Au début les apostrophes au milieu des mots m'ont gênée, je trouvais que cela 'forçait' un peu trop les octosyllabes, préférant les 'entendre' à ma façon ; mais finalement à la relecture, ce n'est pas si mal, cela s'accorde bien avec le thème.
Mes passages préférés :
"La ville, nimbée de brouillard
regarde tanguer ses trottoirs"
"traînant leur inutilité
et tous leurs rêves avortés"
J'ai moins aimé la "crasse", trop directe par rapport au reste plus subtil, et "à savoir que sera demain" qui me paraît maladroit.
Un beau texte néanmoins, merci pour ce partage.

   Anonyme   
30/1/2022
 a aimé ce texte 
Bien ↑
Bonjour Embellie,

Lu à haute voix se dégage une atmosphère où "des ombres grises déambulent... ''.

Il y a quelque chose qui m'englue dans cette ambiance. Est-ce le désespoir ? Le manque de pouvoir ? Ou bien encore cette mauvaise conscience devant ce voyeurisme qui s'apitoie les fesses calées bien au chaud ?...

Certainement un peu de tout cela à la fois. Et je trouve cette scène du désespoir des mal nantis, particulièrement bien rendue par le rythme que vous imposez à vos mots.
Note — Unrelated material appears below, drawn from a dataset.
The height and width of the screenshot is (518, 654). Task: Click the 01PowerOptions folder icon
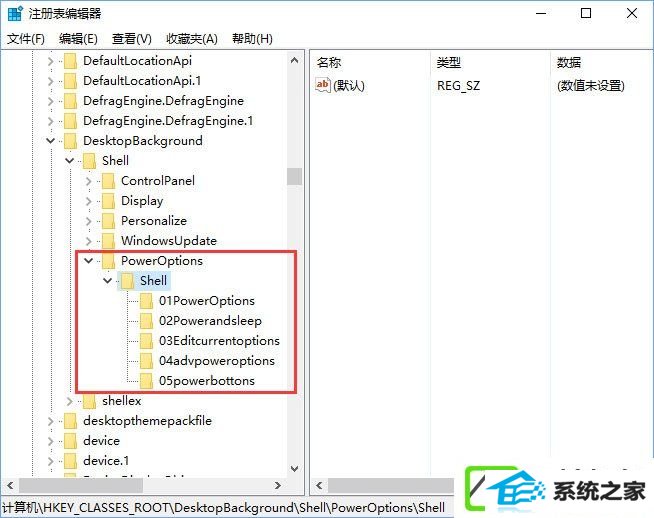[x=146, y=301]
''La ville, nimbée de brouillard
regarde tanguer ses trottoirs.
..."

Merci pour le partage.


Cat

   Mintaka   
1/2/2022
 a aimé ce texte 
Beaucoup
Un sujet délicat traité avec délicatesse. Point d'explication (qui se révèle souvent vareuse), point de culpabilité (inutile et destructrice) et beaucoup d'empathie, si utile et bienfaisante.
Les vers coulent, simplement, agréablement, humainement comme le sont ces hommes et ces femmes qui cherchent dans leur propre désespoir un peu de d'espoir chez l'autre et des raisons d'espérer d'eux mêmes.
Un poème qui sait aller vers l'autre, tout doucement sans faire de bruit, respectueusement sans faire autre chose d'eux que ce qu'ils sont..des femmes et des hommes tout simplement.